Whenever people talk about doing dumb things because they were young, I feel a disconnect. I didn’t drink or do drugs. I had a job. I watched my siblings. I never snuck out or got grounded. I was valedictorian. I was a “good kid.”
But that really glosses over one of the most uncomfortable truths of my youth. I’m sure you’ve guessed from the title. I dated a racist.
Not that I should get to explain myself, or that it is explainable or forgivable, but here’s what happened:
I was a fat kid. Like really fat. Super ugly. So even when I lost about 60lbs my junior year of high school, everyone in my small town high school could not shake that image of me as the fat, acne-ridden, bespectacled ugly girl. Hence the fact that I jumped at the first offer someone threw my way to go on a date. It came from a guy who worked with me at my father’s company. He was older and hotter and willing to date me. And for those reasons, I did a whole freaking lot of ignoring.
It admittedly fit with my life philosophy at the time, which was to basically quietly do what you believe to be the right thing. I accepted everyone and championed tolerance. My older sister asked me how the hell I could possibly date a republican who had dropped out of college and who loved country music. How could I condone those things? And his insane beliefs to boot. I just keep re-iterating that it didn’t matter to me. I wasn’t planning on marrying him. He was planning on marrying me.
That ultimately led to us breaking up.
Not when I found out he didn’t think Obama was born in America.
Not when his mother left a note on the bathroom mirror for him with the n-word in it.
Not when he himself used that word.
Not when his family asserted that slavery was actually beneficial for the slaves.
Not when he thought that the Civil War was about states rights.

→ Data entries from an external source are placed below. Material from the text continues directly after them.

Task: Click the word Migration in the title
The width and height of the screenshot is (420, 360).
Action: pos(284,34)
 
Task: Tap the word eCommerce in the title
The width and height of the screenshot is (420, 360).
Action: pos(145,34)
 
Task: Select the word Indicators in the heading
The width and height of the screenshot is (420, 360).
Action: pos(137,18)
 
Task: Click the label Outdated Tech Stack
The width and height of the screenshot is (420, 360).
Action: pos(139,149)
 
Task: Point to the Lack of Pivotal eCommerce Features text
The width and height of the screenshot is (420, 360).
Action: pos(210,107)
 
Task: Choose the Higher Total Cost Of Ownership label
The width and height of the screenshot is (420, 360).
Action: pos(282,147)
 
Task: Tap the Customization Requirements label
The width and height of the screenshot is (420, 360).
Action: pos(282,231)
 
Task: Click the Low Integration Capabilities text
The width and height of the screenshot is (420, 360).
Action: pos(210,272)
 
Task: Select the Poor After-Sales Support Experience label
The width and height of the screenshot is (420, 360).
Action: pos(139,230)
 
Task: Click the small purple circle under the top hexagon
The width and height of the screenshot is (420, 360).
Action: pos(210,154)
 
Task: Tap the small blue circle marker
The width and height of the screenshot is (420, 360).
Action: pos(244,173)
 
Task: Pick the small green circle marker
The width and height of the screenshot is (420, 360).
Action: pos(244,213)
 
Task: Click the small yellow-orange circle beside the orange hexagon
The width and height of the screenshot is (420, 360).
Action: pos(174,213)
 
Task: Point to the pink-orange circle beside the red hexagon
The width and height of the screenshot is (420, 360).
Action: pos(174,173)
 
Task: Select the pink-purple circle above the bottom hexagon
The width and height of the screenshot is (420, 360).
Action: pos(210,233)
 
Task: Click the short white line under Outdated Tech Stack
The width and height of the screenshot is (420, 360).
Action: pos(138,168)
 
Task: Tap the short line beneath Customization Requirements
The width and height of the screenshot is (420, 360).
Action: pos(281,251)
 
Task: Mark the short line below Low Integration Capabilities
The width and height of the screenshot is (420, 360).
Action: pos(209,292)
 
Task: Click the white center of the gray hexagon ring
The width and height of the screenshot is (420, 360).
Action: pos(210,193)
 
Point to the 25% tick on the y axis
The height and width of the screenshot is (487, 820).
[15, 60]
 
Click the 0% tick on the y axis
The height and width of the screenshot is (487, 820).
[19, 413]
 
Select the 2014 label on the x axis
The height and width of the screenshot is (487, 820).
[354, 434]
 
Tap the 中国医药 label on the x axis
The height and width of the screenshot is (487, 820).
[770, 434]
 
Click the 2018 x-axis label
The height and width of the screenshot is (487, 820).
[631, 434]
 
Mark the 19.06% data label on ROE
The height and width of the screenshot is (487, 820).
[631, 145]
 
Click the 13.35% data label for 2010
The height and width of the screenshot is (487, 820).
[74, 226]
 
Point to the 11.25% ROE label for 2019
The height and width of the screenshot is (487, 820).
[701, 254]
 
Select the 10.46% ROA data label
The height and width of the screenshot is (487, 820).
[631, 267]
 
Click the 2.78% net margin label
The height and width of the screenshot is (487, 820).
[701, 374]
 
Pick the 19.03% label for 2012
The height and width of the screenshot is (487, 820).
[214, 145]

I should have broken up with him the very second I got a whiff of his racism: when he told me he didn’t find any black women hot. I incredulously and naively brought up Beyonce. Horrified, but apparently not enough to jump out of his car and never speak to him again. Which is what I wish more than anything I could say I did.
I thought I was being open minded. No. Fucking. Joke.
Seriously. See I grew up in St.Louis, Missouri. Ferguson is a few miles from my house. The courthouse where the grand jury sat is a mile from my home. But I had grown up in such a white-washed, upper-middle-class area that we didn’t even need outright racism. I went to a school that bussed kids–almost all black– in from the city. This was a hold over from the 50s and we still called it de-seg. I grew up in a rare liberal household in this conservative sphere and it never occurred to me that racism was an option for a good person.
And then I met him and he explained growing up dirt poor, the only white kid in a black neighborhood in the city. He’d been shot in the knee as a 6 year old by black gang members as part of their initiation. His handicapped grandmothers car was broken into many many times by black neighbors. This was how he explained his distrust. He thought people were basically bad and out to get you. And that went double for black people. That’s what he had gotten out of life.
I legitimately met this with “well my privilege has kept me from being hardened like this.” I thought I was learning about my privilege.
I also naively told myself “I can teach him better. I can show him differently.” I was going to prove him wrong about black people. That was my aim.
And I’m so utterly, utterly sorry. I have learned so much better. Tacitly complying with the wrongs of others, allowing them even when deep to your bones they disturb you and more importantly hurt others is NOT doing the right thing. I’m sorry I didn’t know the right thing.
Today I’ve gotten better about speaking up and advocating. And sitting down and listening. I’m not good at it by a long shot. I have a lot more to do. But I hope I never again stay silent because it’s hard for me. Because I might lose something, no matter how large.
I don’t even know that this is an important story to tell. It’s pretty biased probably, and indulgent. And paints me in a better light than what I am. But I selfishly wanted to apologize and say it will never never never happen again. I will stand up when it’s hard. I will refuse to “understand” hatred and bigotry.
I’m sorry I placed understanding someone’s hatred over understanding others’ pain. I was the ignorant one.